Text extract:
——————————

The forward feature selection can be run in parallel with forking on Linux systems (mclapply). Each fork computes a model, which drastically speeds up the runtime - especially of the initial predictor search. The internal cross validation can be run in parallel on all systems. See information on parallel processing of carets train functions for details.

Using withinSE will favour models with less variables and probably shorten the calculation time

Per Default, the ffs starts with all possible 2-pair combinations. minVar allows to start the selection with more than 2 variables, e.g. minVar=3 starts the ffs testing all combinations of 3 (instead of 2) variables first and then increasing the number. This is important for e.g. neural networks that often cannot make sense of only two variables. It is also relevant if it is assumed that the optimal variables can only be found if more than 2 are considered at the same time.

Value

A list of class train. Beside of the usual train content the object contains the vector "selectedvars" and "selectedvars_perf" that give the order of the best variables selected as well as their corresponding performance (starting from the first two variables). It also contains "perf_all" that gives the performance of all model runs.

——————————

Collected data:
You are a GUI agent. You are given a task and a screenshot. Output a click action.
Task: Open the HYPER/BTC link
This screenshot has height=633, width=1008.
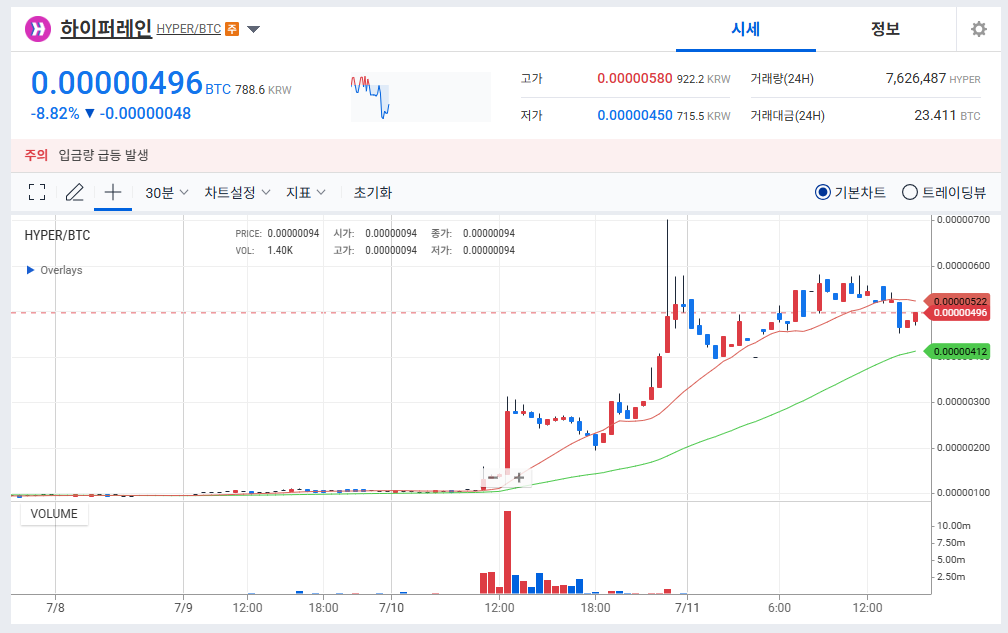click(x=190, y=29)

——————————

What this exercise asks:
• A. According to the ffs documentation, on which systems can forward feature selection run in parallel with forking?
• B. List every named component that the ffs documentation says the returned object holds in addition to the usual train content.
The data is not needed for these tasks.

Answers per task:
• A. Linux systems, using mclapply.

• B. "selectedvars", "selectedvars_perf", "perf_all"